[Element and text location data]

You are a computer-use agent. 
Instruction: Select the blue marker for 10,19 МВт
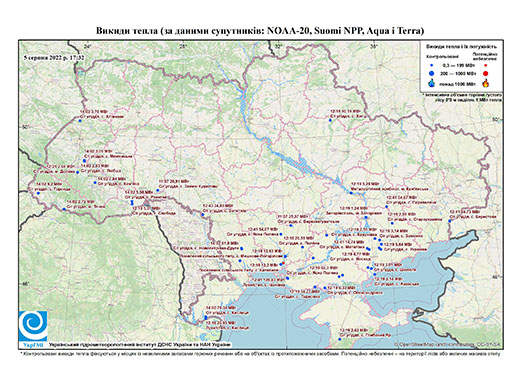point(330,120)
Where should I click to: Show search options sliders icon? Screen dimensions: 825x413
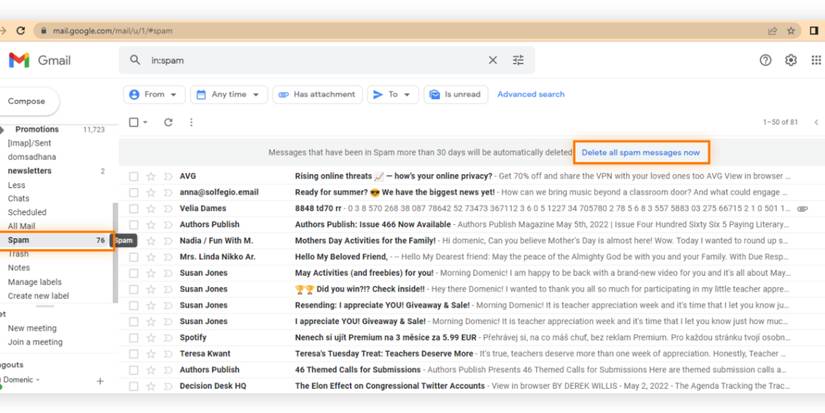point(518,60)
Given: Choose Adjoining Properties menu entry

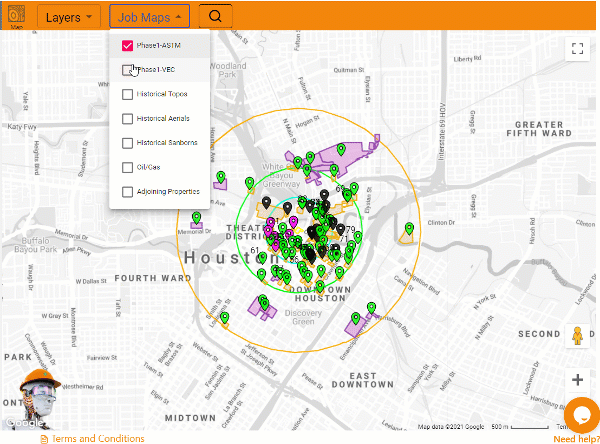Looking at the screenshot, I should tap(160, 191).
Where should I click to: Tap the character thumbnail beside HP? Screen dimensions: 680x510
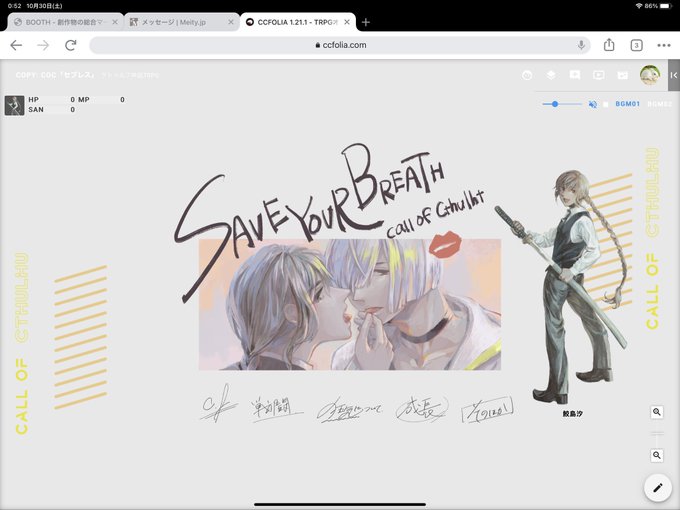coord(14,105)
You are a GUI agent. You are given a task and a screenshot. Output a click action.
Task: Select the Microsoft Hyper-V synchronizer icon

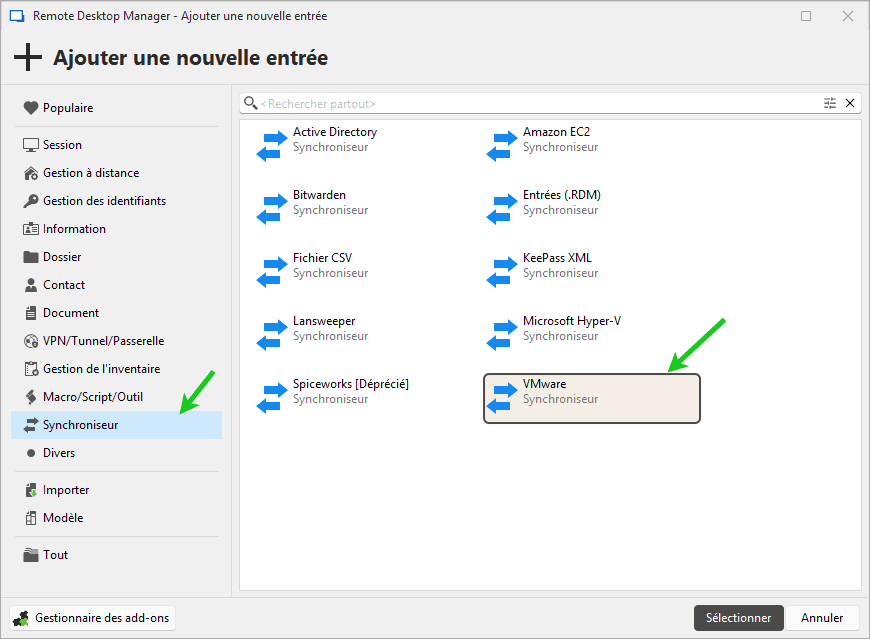501,335
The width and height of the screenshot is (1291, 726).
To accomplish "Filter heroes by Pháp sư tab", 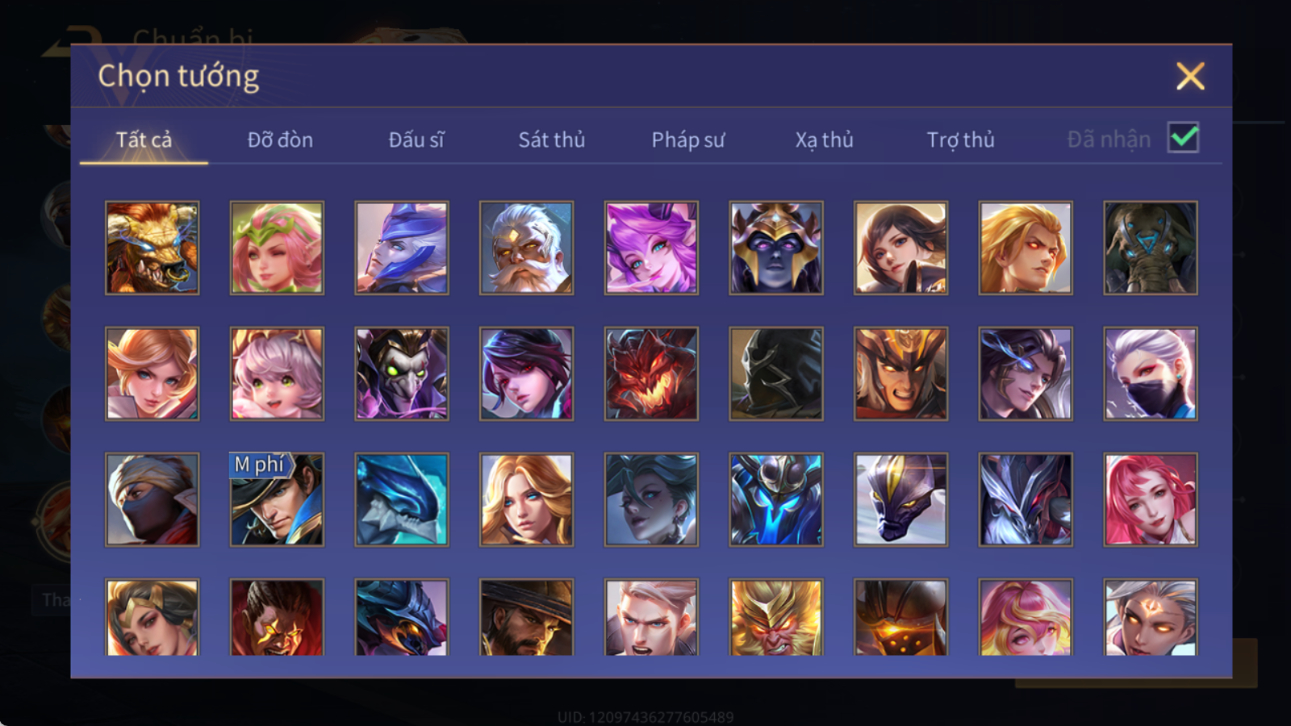I will pyautogui.click(x=688, y=140).
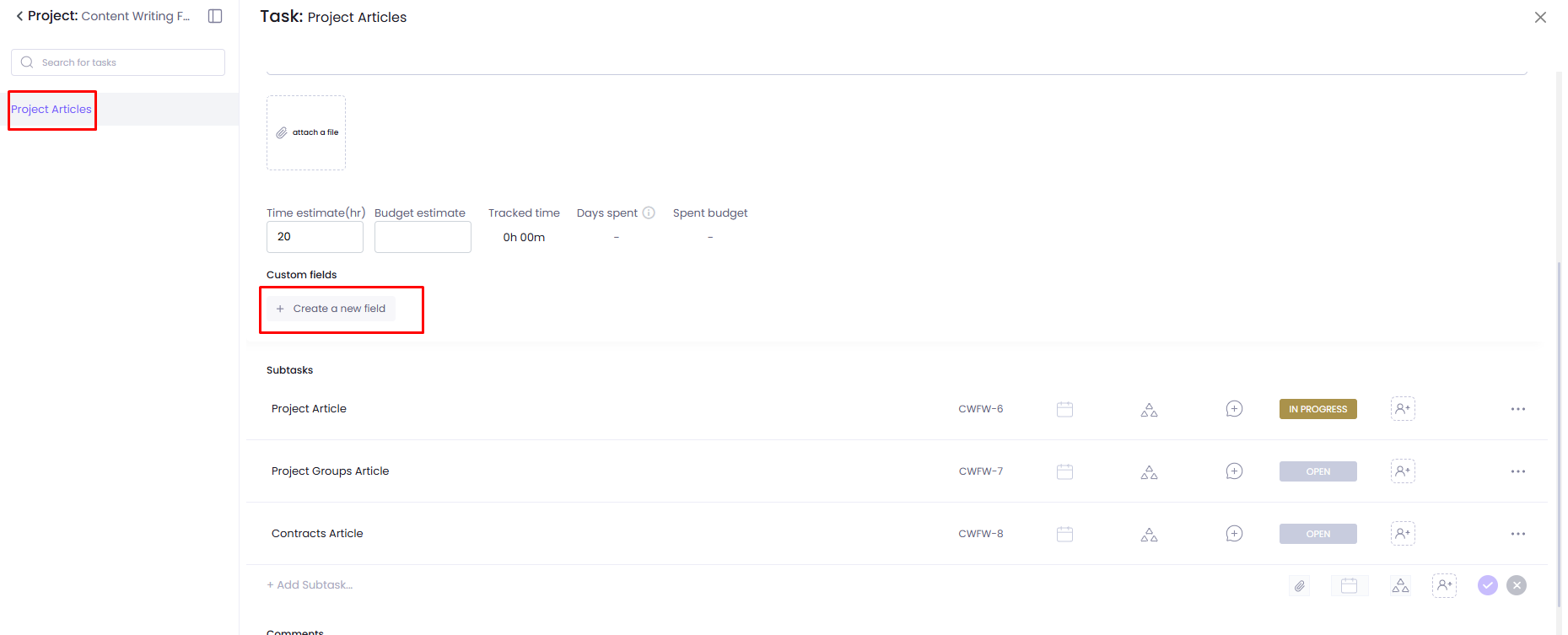
Task: Go back using Project back arrow
Action: click(19, 16)

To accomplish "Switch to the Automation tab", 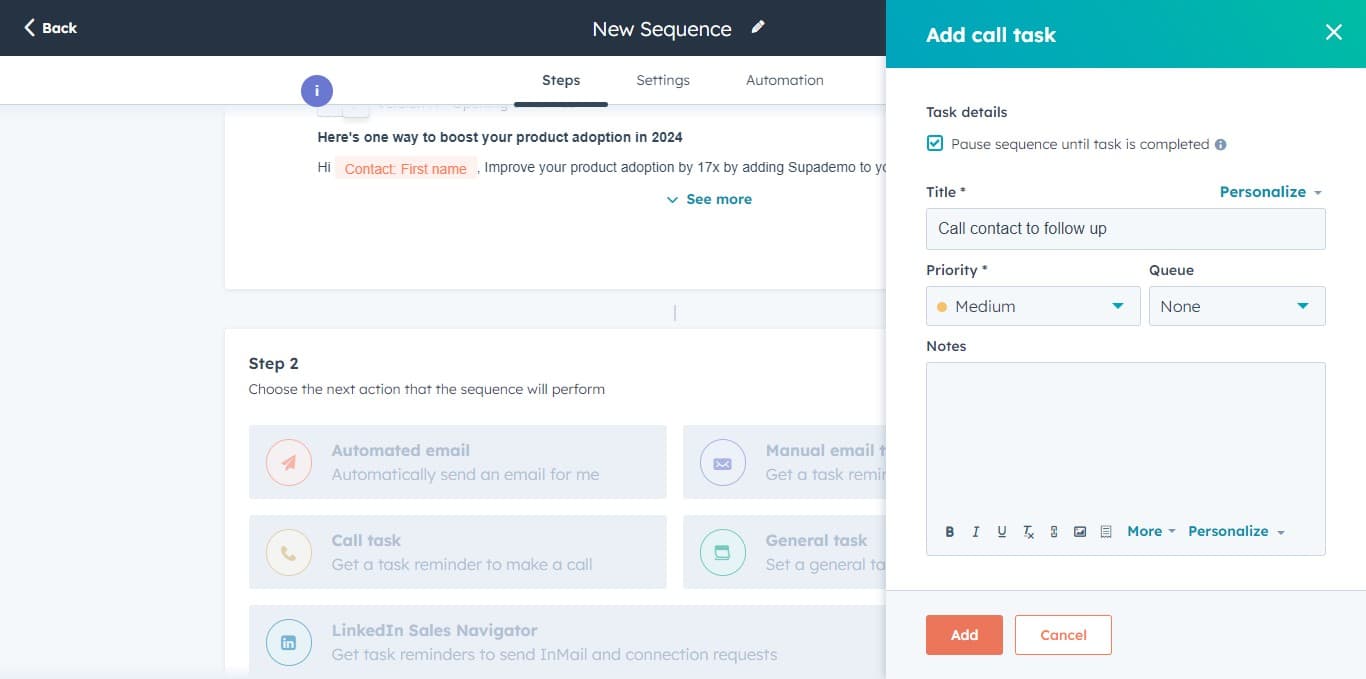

### [PROBLEM]
Identify every line of the items above that contains the string "agent", and copy each of those lines in full.

### [RESULT FOR THIS EXERCISE]
You are a computer-use agent. 
You are a GUI agent. You are given a task and a screenshot. Output a click action.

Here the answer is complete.